QUESTION
How can the Office of Management and Budget (OMB) better budget for uniformed officers' overtime?
4:27:46
·
74 sec
New York City Comptroller Brad Lander suggests improving overtime budgeting by scheduling on-duty staff for planned events.
- Lander highlights excessive overtime for planned events as a key issue.
- Recommends staffing on-duty personnel for known large-scale events to avoid overtime costs.
- Identifies that a significant portion of overtime expenses comes from planned events such as parades.

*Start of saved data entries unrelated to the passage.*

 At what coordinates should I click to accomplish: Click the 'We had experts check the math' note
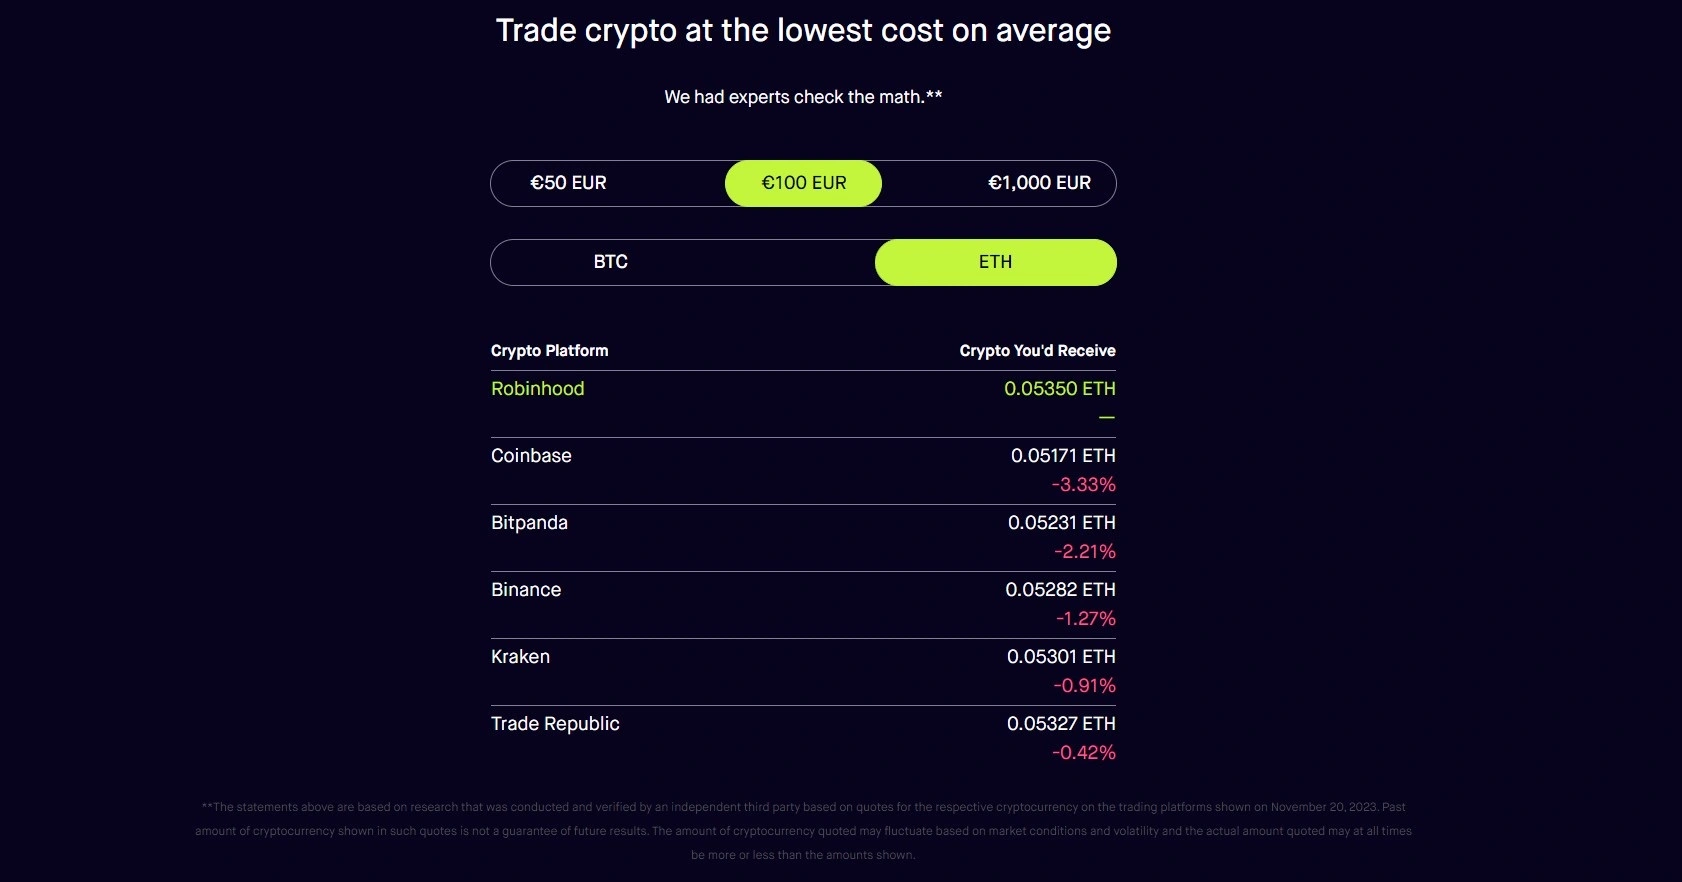coord(803,96)
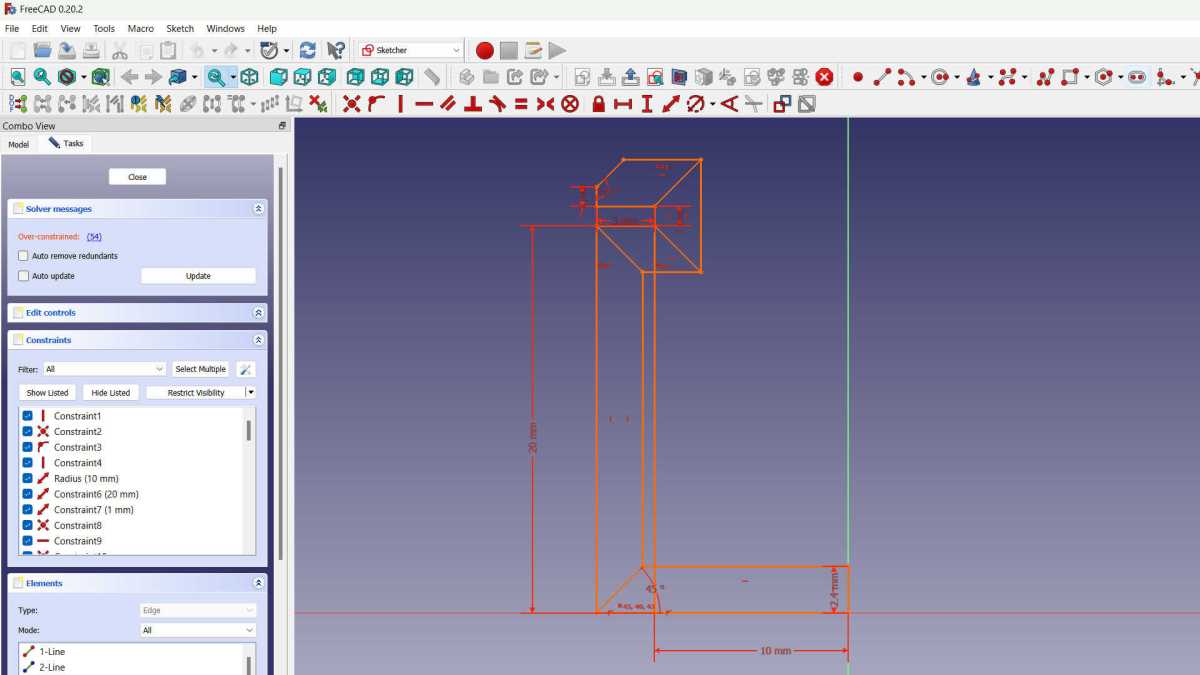Apply a vertical constraint
Viewport: 1200px width, 675px height.
(x=399, y=103)
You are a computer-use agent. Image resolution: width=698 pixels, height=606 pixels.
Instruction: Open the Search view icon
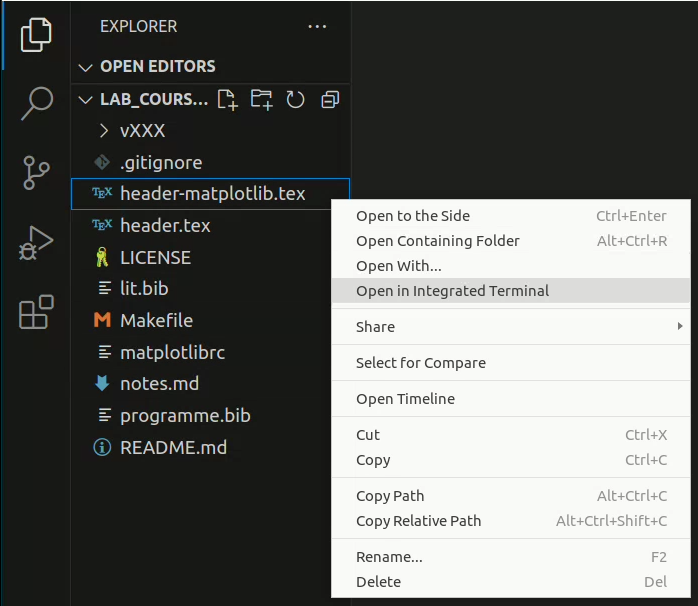(x=37, y=103)
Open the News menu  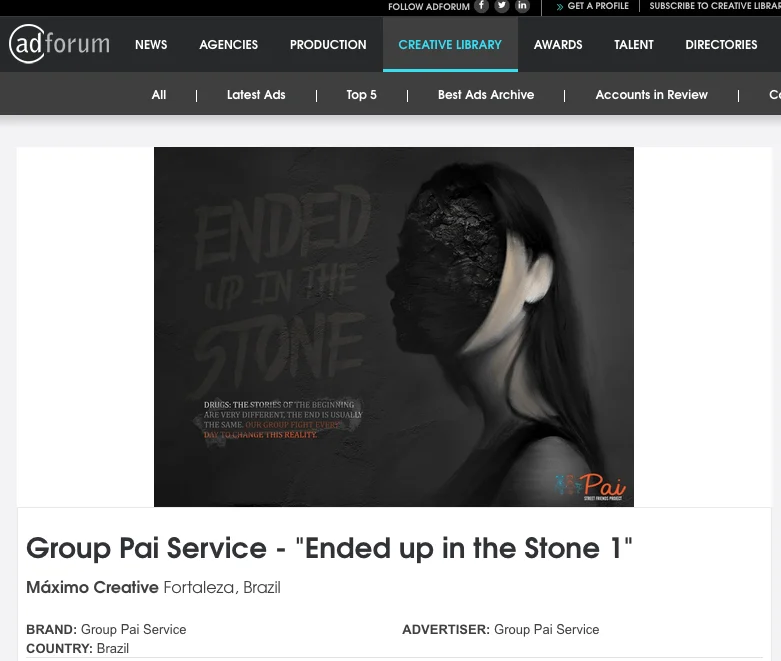click(151, 45)
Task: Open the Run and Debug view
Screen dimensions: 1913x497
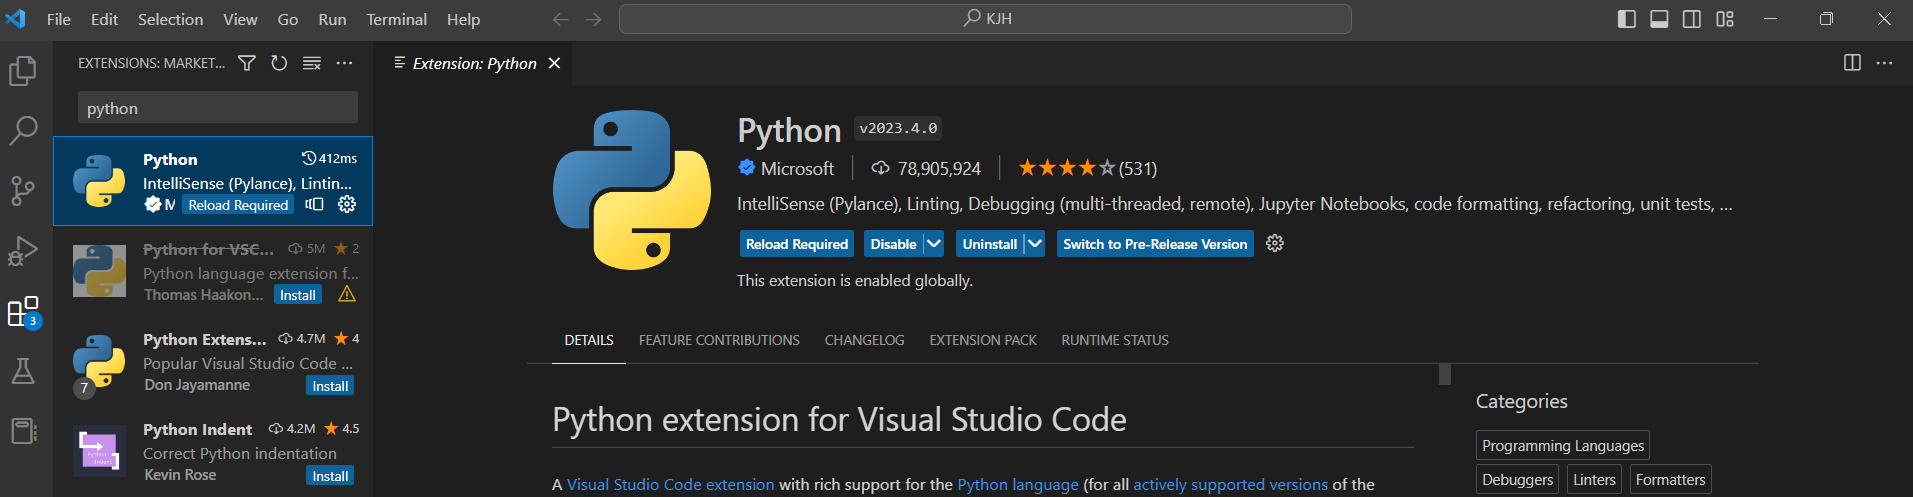Action: pos(23,251)
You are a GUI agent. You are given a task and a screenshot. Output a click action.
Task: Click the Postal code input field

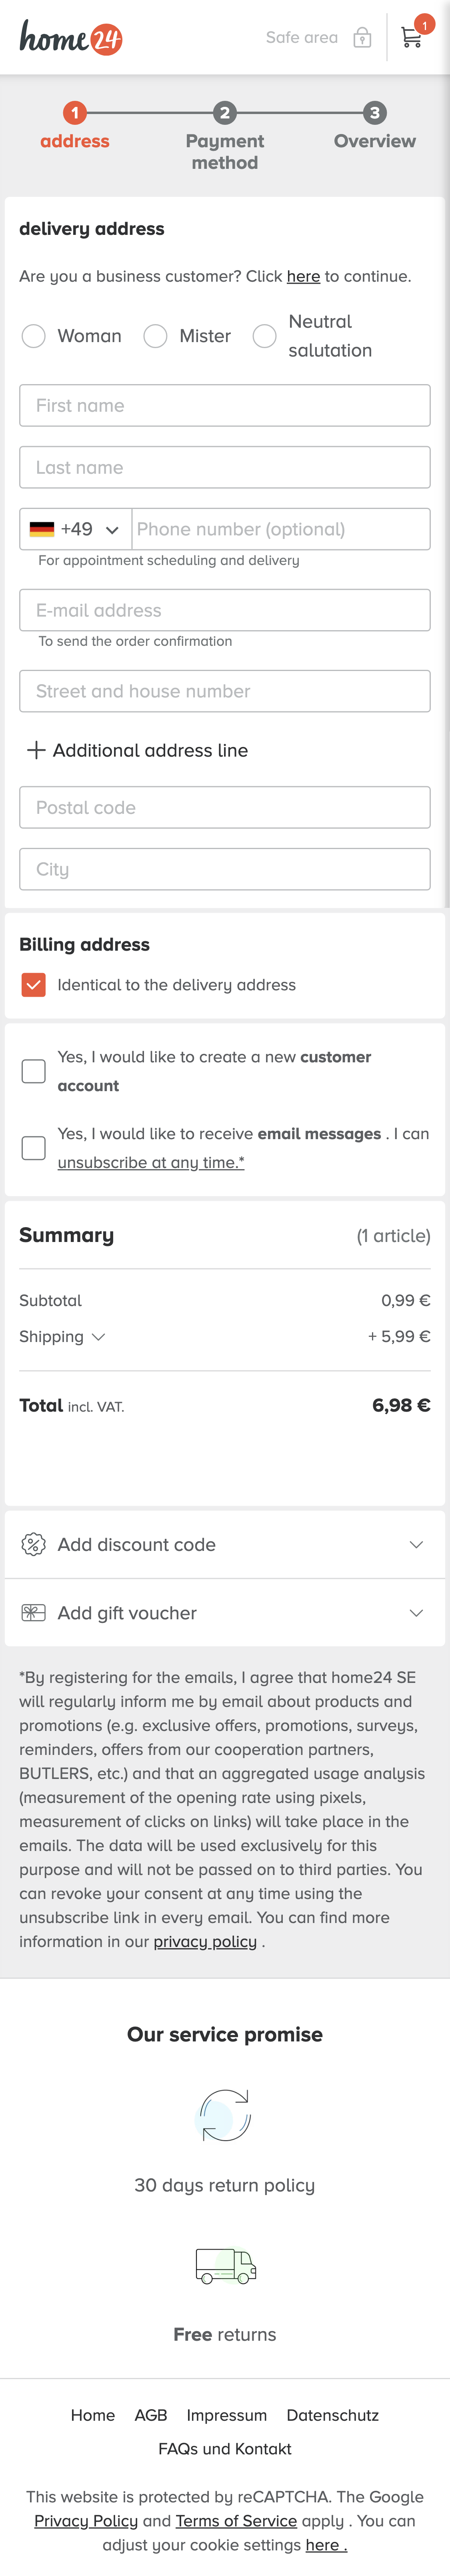tap(225, 807)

- Suggests a more proactive approach to scheduling could significantly reduce overtime expenditures.
Selvena N. Brooks-Powers
4:27:46
You wrote in a report last year that police overtime remains by far the largest overtime category and the most likely to far outstrip its budget.
4:27:57
Yet there have been yet they have not been serious efforts either to rein in this spending or to more honestly reflect expectations in the budget.
4:28:08
Can you talk about what steps ONB could and should take to be more appropriately budgeting for overtime among uniform offices?
Brad Lander
4:28:17
So the thing we looked at in that report that really struck out stuck out to me, the most was how much overtime there was on planned events.
4:28:24
Obviously, one understands over time for an unplanned event, something, you know, there's a, you know, a protest or a disaster, then, of course, you're gonna assign people over time, but a pretty substantial number of planned events of parades and large scale events that are known in advance involved a significant amount of overtime, and that seemed to me to be one area where you could just say, look, we know this event is coming.
4:28:49
We're gonna staff it with folks who are on duty at that shift so that we don't have to pay overtime costs.
4:28:57
So that would be one particular place that we would recommend.